Реддл счёл за благо промолчать.
– А почему бы вам не вызвать вертолёт вместо катер? – спросил полковник. – В этом случае вы уже к завтрашнему вечеру будете на Хабайях…
– По той же самой причине, – ответил Хаббл. – Я не могу доверять пилотам, у которых вряд ли есть допуск к такого рода делам… – Он обвёл испытующим взглядом аудиторию и продолжил: – Впрочем, я сомневаюсь в наличии такого допуска и у всех вас, однако происшествие имело место на подконтрольной вам территории; к тому же, – его взор в очередной раз уткнулся в майора Реддла, – мне пришлось открыть вам своё истинное лицо, так что вы имеете право знать о моих планах. Итак, я заберу этого разведчика и буду сам с ним работать. Если не добьюсь успеха, переправлю его на Континент, где им займутся настоящие спецы…
– А вам не приходило в голову, – внезапно заговорил Прингл, до этого принимавший в разговоре самое незначительное участие, – что Дэн Смит может оказаться именно тем, за кого себя и выдаёт? Что, если все ваши предположения по поводу того, что он якобы алькаец, а значит, должен знать какой-то военный секрет, – плод вашего больного воображения, пустые теории, не имеющие под собой никакого основания? Почему вы не можете допустить, что он говорит правду?
– Ну, капитан… – сказал Уильямсон с какой-то странной интонацией, глядя на смуглое лицо Прингла, по которому почти невозможно было точно определить возраст командира роты. – Не думаете ли вы, что он и в самом деле пришелец? Ведь это же нонсенс, абсурд…
– Да, наш друг явно начитался фантастики… – поддержал полковника Реддл. – Ну не бывает параллельных миров; можете вы это понять, а?
Хаббл явно наслаждался словесной баталией среди руководства базы, в которой ему самому участвовать совершенно не требовалось.
– Во всяком случае, у нас нет неопровержимых доказательств того, что Смит лжёт, – начал уступать Прингл вышестоящим офицерам. – Впрочем, если он и врёт, то делает это очень умело. Я предлагаю проверить его на детекторе лжи. Если он начнёт волноваться, давать сбивчивые ответы, – значит, вы были правы, и он действительно шпион. А если же нет…
– …это ничего не докажет, – продолжил за него майор. – Если он на самом деле секретный агент Алькайи, почему бы ему не знать какую-нибудь методику, с помощью которой он сможет обманывать детектор?
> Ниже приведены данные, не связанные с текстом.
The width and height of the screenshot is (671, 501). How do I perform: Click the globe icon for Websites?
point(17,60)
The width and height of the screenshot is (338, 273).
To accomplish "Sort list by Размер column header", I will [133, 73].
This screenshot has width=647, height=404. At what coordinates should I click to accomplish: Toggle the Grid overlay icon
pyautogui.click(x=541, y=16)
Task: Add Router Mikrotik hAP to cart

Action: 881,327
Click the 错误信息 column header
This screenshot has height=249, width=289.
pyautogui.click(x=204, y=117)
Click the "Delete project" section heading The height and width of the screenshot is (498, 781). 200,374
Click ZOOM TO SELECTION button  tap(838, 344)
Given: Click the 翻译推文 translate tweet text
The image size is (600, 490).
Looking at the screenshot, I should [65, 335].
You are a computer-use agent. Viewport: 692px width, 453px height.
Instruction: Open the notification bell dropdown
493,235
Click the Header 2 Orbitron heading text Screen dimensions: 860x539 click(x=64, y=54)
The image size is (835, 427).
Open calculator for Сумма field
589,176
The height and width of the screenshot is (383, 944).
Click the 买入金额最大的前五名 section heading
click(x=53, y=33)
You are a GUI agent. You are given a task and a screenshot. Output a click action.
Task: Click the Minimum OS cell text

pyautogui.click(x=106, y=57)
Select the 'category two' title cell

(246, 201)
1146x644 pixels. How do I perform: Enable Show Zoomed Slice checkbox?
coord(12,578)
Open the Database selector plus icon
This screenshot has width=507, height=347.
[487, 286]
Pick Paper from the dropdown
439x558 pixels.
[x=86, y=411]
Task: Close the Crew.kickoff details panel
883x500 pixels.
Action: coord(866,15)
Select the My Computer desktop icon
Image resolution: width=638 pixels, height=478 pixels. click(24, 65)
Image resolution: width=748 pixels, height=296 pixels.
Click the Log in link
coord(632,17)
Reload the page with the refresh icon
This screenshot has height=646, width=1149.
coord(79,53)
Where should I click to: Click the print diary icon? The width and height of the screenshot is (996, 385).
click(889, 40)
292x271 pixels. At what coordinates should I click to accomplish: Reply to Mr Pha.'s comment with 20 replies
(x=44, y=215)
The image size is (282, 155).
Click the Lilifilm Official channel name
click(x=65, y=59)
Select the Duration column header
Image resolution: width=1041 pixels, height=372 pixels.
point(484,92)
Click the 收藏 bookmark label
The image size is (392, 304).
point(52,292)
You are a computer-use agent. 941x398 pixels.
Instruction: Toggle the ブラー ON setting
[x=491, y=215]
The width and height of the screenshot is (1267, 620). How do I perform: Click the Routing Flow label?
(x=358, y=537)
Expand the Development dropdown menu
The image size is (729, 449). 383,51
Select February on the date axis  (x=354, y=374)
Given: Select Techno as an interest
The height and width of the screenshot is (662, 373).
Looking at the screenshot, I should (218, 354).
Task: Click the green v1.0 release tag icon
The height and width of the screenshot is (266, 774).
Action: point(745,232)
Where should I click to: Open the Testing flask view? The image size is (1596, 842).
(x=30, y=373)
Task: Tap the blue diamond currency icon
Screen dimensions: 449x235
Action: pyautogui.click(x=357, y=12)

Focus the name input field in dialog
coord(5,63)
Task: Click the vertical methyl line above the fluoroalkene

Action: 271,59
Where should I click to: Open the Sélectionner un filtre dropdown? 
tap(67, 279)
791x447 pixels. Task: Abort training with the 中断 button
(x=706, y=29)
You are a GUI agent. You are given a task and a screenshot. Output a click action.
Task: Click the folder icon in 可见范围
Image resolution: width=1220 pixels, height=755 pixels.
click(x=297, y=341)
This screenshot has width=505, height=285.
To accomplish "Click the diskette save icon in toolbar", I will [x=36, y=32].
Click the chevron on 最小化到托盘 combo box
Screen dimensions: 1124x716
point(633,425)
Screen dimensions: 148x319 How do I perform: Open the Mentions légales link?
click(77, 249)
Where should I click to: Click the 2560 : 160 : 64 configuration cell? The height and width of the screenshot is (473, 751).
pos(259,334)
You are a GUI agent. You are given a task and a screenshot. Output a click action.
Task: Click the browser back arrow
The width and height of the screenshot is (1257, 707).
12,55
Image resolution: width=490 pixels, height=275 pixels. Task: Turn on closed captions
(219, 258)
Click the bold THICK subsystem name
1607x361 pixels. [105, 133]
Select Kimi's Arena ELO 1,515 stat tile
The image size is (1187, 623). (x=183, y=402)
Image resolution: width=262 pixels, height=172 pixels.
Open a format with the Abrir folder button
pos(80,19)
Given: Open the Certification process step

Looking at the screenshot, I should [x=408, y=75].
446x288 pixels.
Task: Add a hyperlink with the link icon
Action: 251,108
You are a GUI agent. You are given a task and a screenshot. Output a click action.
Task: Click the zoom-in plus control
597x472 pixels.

На время в кабинете установилась напряжённая тишина. Вояки думали – каждый о своём.
Наконец, молчание нарушил капитан Хаббл, которому, по общему мнению руководства, больше подходила форма сержанта:
– Значит, завтра вы его прощупаете полиграфом, а послезавтра я его заберу. Вот и договорились. Всего доброго, господа.
И, не дожидаясь момента, когда полковник объявит-таки совещание оконченным, агент ЦРА поднялся и быстрым шагом вышел из кабинета. Там ему больше нечего было делать.
Еда на военной базе была, конечно, так себе, но по сравнению с тем, чем я питался в последнее время, а именно – плохо прожаренным мясом и сырыми овощами, то, что подавали, было сущим деликатесом.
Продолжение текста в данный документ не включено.